Todos esses autores acreditam que Portugal, além de uma política de ocupação do território de suas colônias, tinha também uma política de urbanização. Isto não significa que essa política estava baseada em um corpo de regras bem definidas, mas deve ser compreendido como uma série de critérios estabelecidos com o objetivo de proporcionar um determinado controle sobre a estrutura física das vilas e cidades.

Apesar do avanço dessas pesquisas, esse tema ainda não está suficientemente discutido. O governo português, com a intenção de aprofundar os estudos sobre este tema, criou o projeto “A Cidade como Civilização: Universo Urbanístico Português 1415-1822”. Este projeto tem a intenção de formar uma rede de pesquisadores em história urbana, enfocando a ação urbanística portuguesa nas suas colônias.

A terceira questão elencada diz respeito à relação entre o espaço urbano e a Igreja Católica.

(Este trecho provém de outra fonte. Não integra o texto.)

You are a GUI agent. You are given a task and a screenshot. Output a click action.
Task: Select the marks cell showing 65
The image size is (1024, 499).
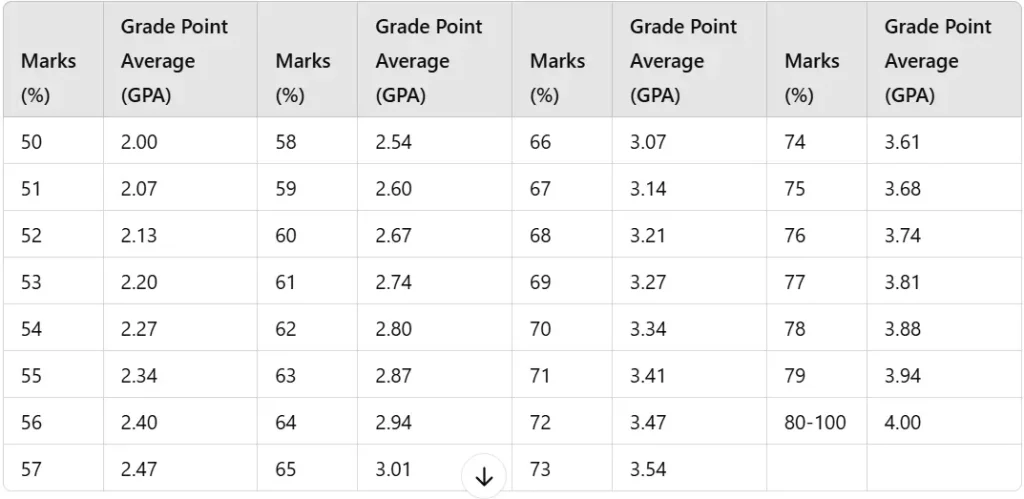286,469
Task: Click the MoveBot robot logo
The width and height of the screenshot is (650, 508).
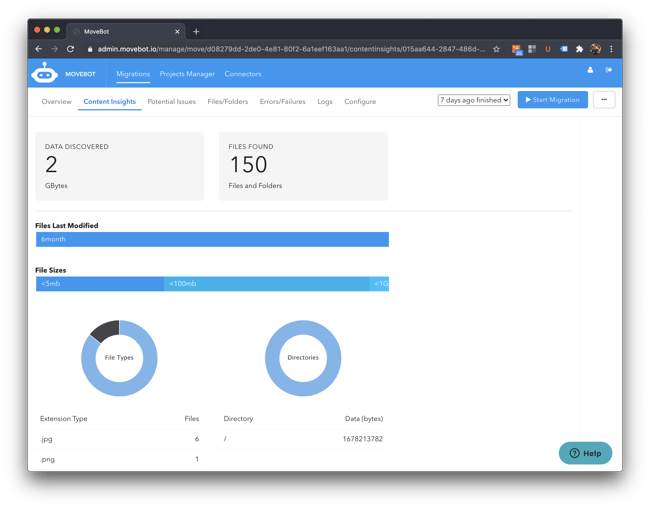Action: coord(44,73)
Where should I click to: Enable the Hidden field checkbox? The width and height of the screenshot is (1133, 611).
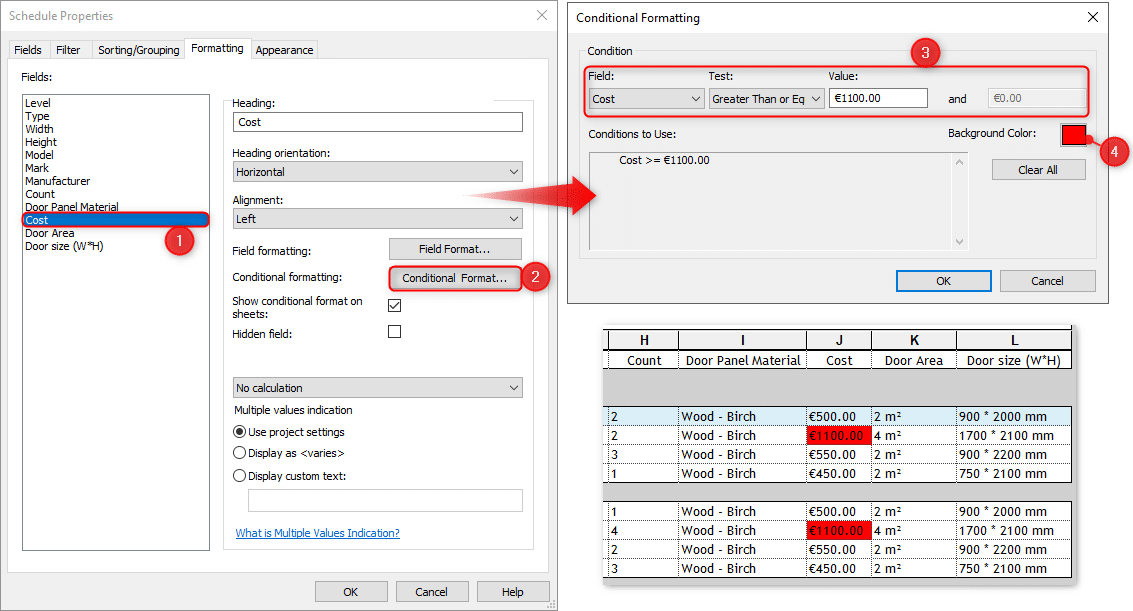394,333
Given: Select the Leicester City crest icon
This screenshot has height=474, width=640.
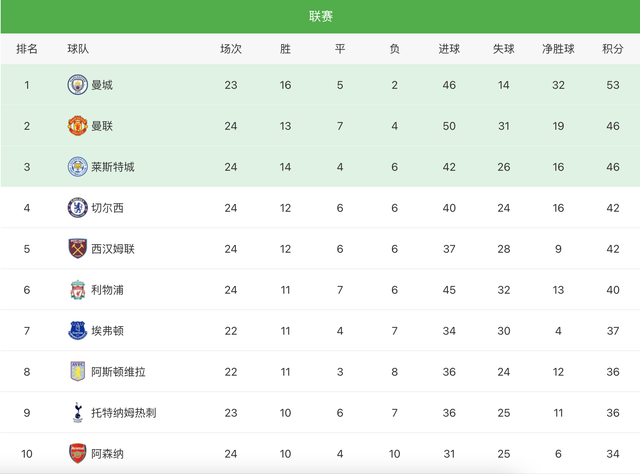Looking at the screenshot, I should [x=78, y=167].
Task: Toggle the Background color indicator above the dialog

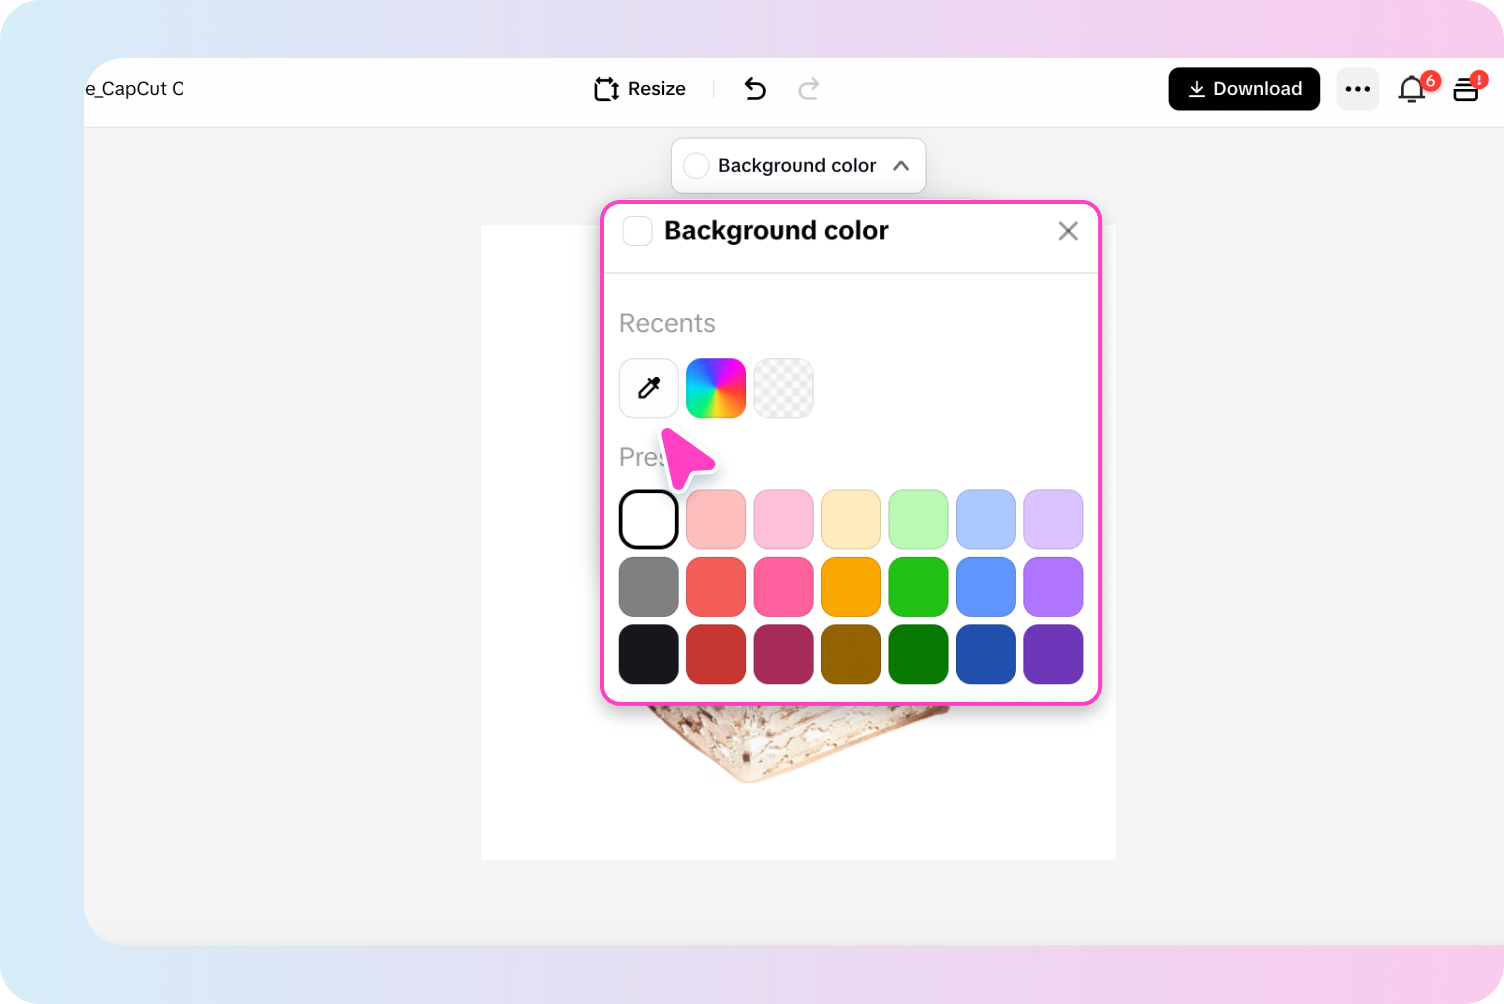Action: 696,165
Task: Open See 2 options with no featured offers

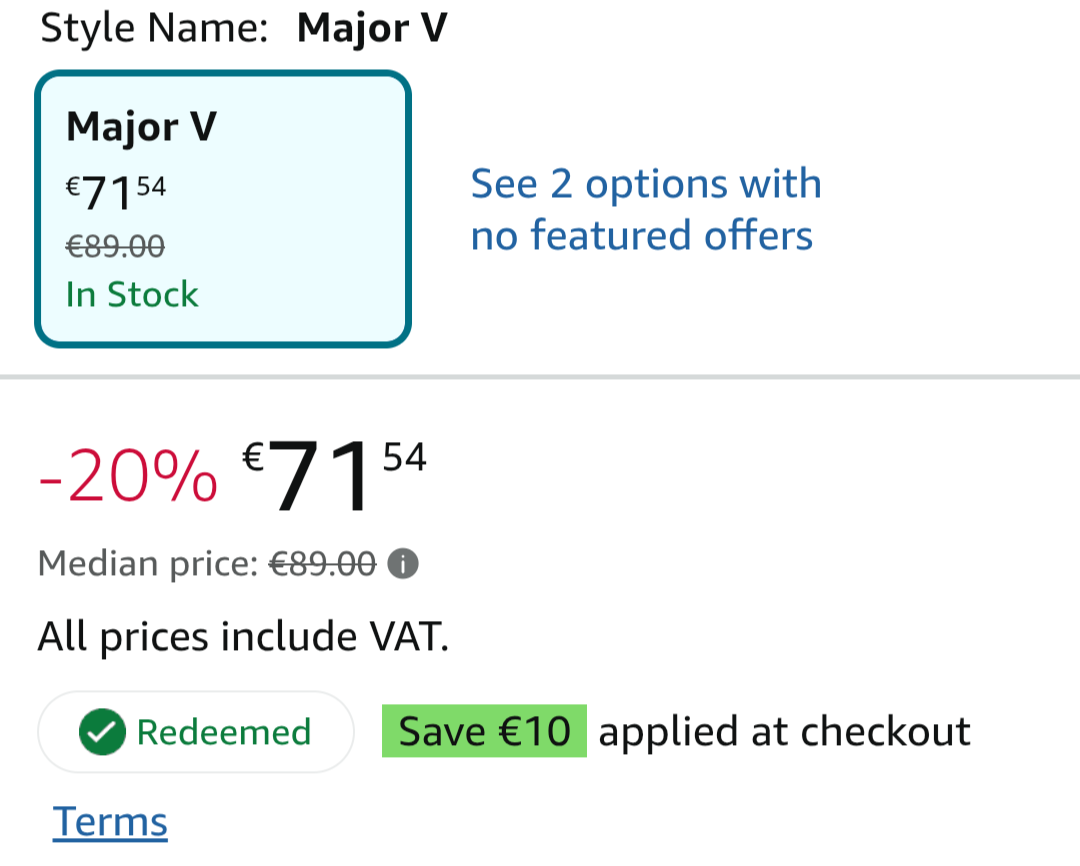Action: [646, 210]
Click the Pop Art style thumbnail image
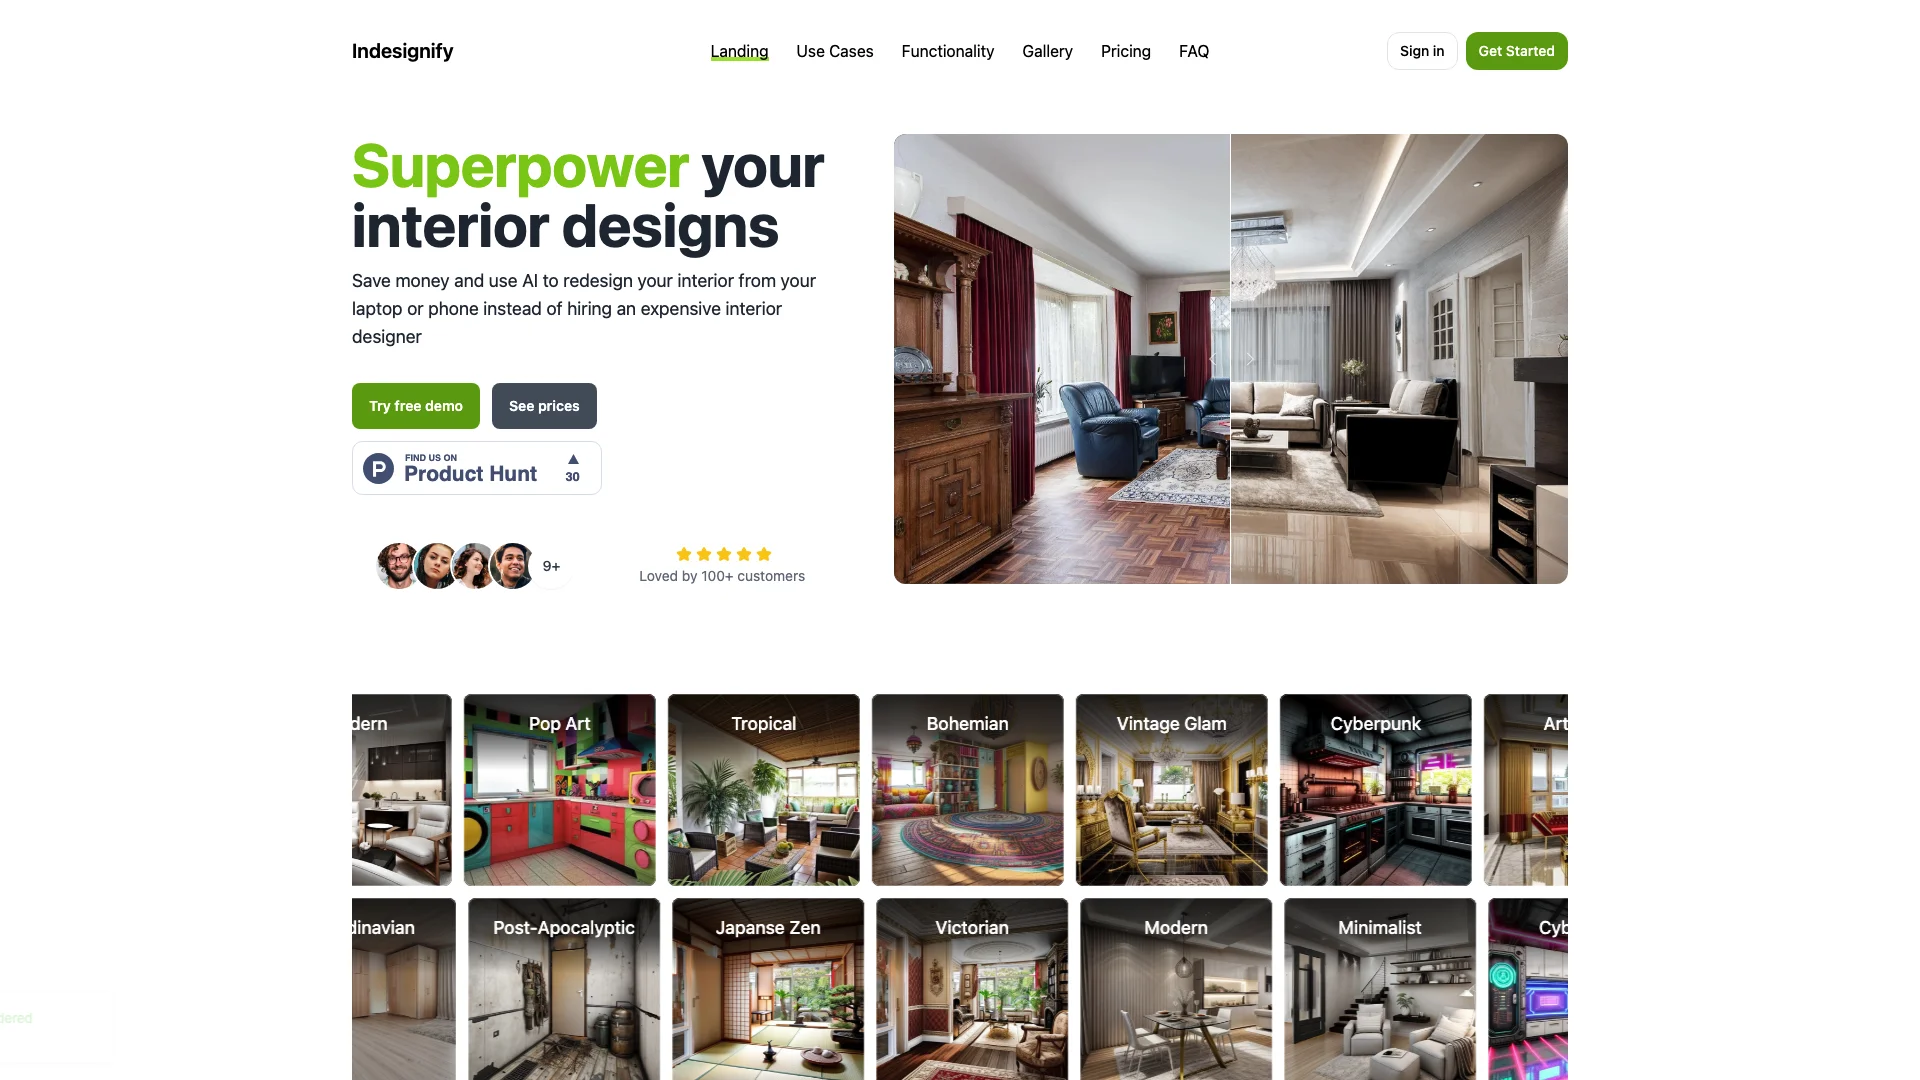 [x=559, y=789]
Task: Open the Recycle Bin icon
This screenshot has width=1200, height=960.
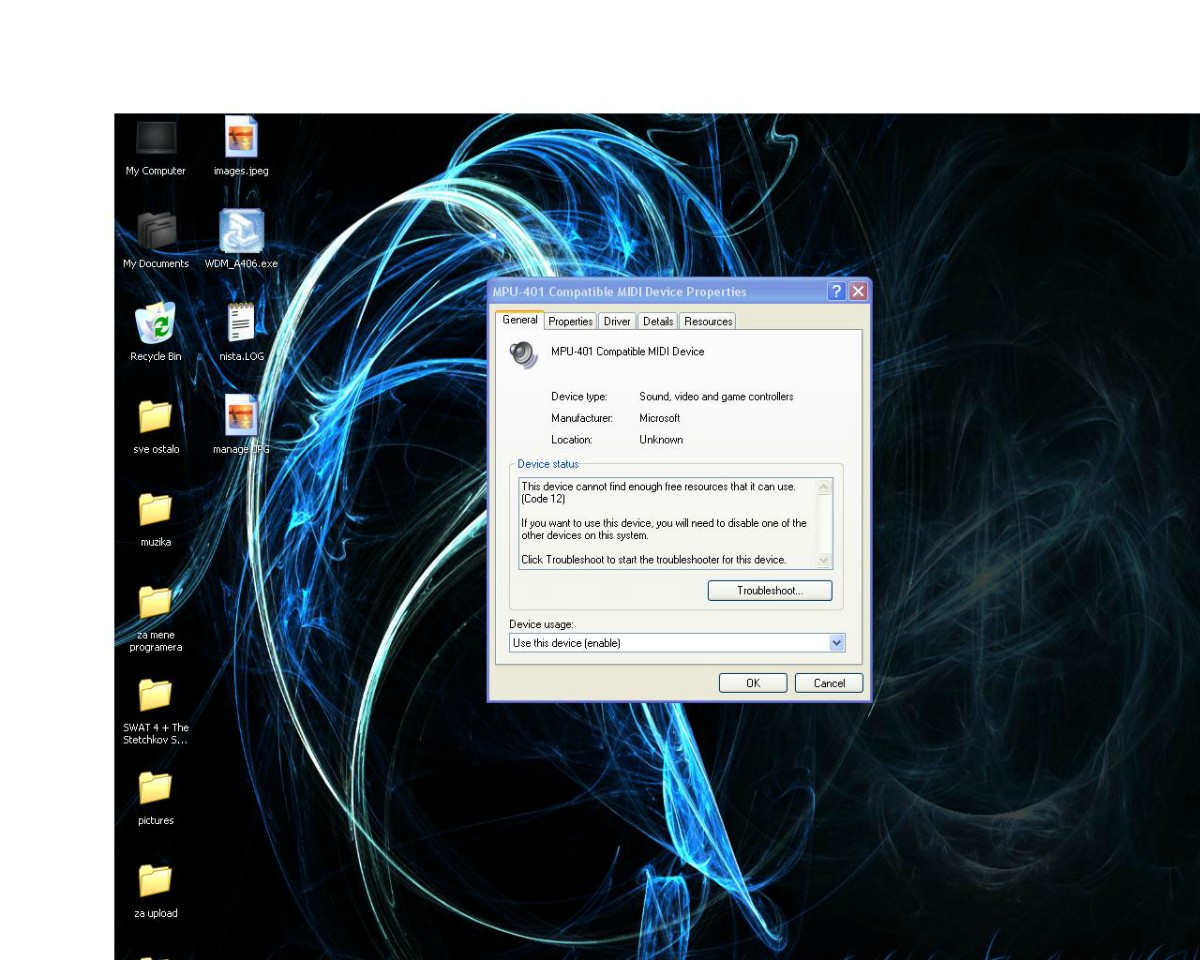Action: click(x=156, y=325)
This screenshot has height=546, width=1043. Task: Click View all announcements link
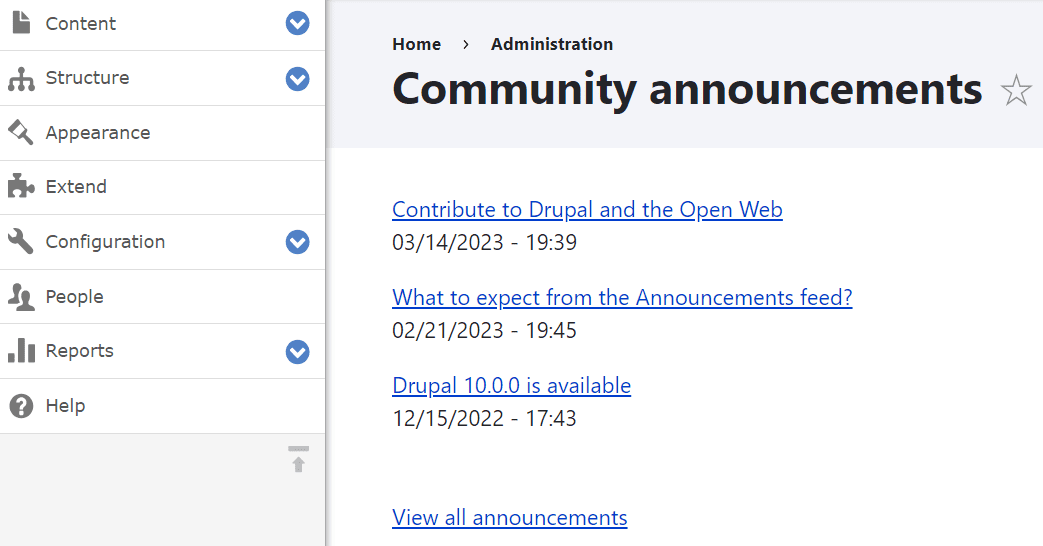509,518

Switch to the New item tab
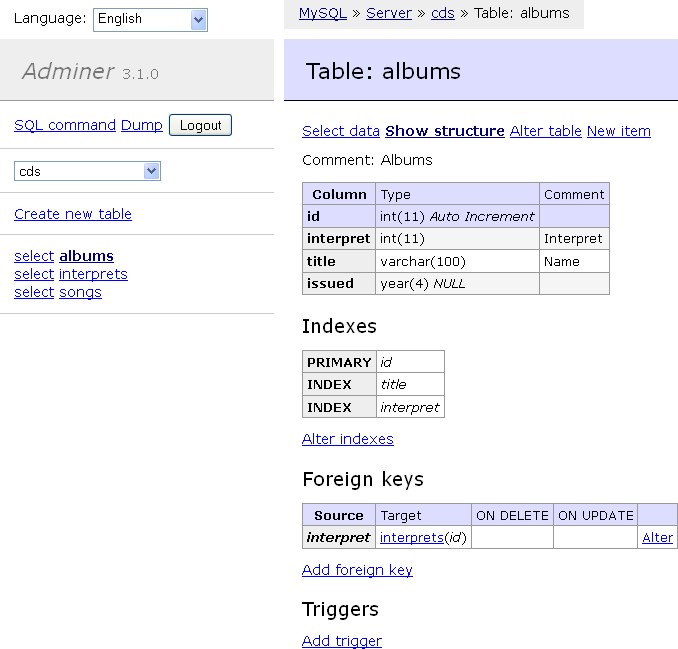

Poucos trabalhos têm enfocado o papel da Igreja na configuração espacial das vilas e cidades do período colonial brasileiro.

Murillo Marx (1989;1991) defende a tese de que o forte vínculo estabelecido entre a Coroa Portuguesa e a Igreja Católica para a colonização de seus territórios ultramarinos teve efeito direto nos núcleos urbanos. Além da relação entre Igreja/Estado, Marx também ressalta a importância do estudo da estrutura fundiária, concessão de terras e parcelamento do solo, para a compreensão da conformação física das vilas e cidades coloniais.

Autores como Fridman (1999) e Hernandez (2000) também seguem um viés do caminho indicado por Murillo Marx, porém suas pesquisas são dedicadas à formação do patrimônio dos monges beneditinos e não à relação desta Ordem com a configuração do espaço urbano.

A história do urbanismo evolui com a das cidades, um tema que não é fácil de analisar, avaliar e reavaliar. Portanto, se faz necessário buscar novas reflexões que possam contribuir nesse processo de construção permanente de novos conhecimentos sobre os caminhos adotados no passado que interferiram e ainda interferem no traçado urbano desenvolvido ao longos dos anos e que caracterizam ainda hoje a nossa forma de viver e de nos relacionar. A partir da análise do estado atual das pesquisas sobre a história urbana no Brasil fica claro a lacuna ainda existente e a necessidade de se desenvolver novos estudos dentro desta temática.

Esta tese se propõe olhar e discutir a apropriação do espaço sob um novo aspecto ainda não considerado em relação à questão de existir um planejamento prévio de ocupação, caracterizando um pensar português que vai além de um desenho

(traçado). Propõe que se identifique esse planejamento de ocupação dessas novas terras de maneira racional e não aleatória, pois esses núcleos por si só não dariam sustentabilidade para a efetiva posse do colonizador. A mola propulsora para esse ocupar não estaria representada apenas pelo núcleo urbano, mas também pelos “engenhos instalados” e, a partir deles e de suas articulações, indicaria as primeiras diretrizes de um planejamento de ocupação efetiva.

O desafio desta investigação consiste em identificar a organização e distribuição espacial dos engenhos, no início da colonização, como parte de um sistema de planejamento interligado, dentro do processo de apropriação do espaço, com o objetivo de constatar que não houve apenas uma intenção mercantil na implantação dos engenhos, mas um propósito, um planejamento de ocupação territorial.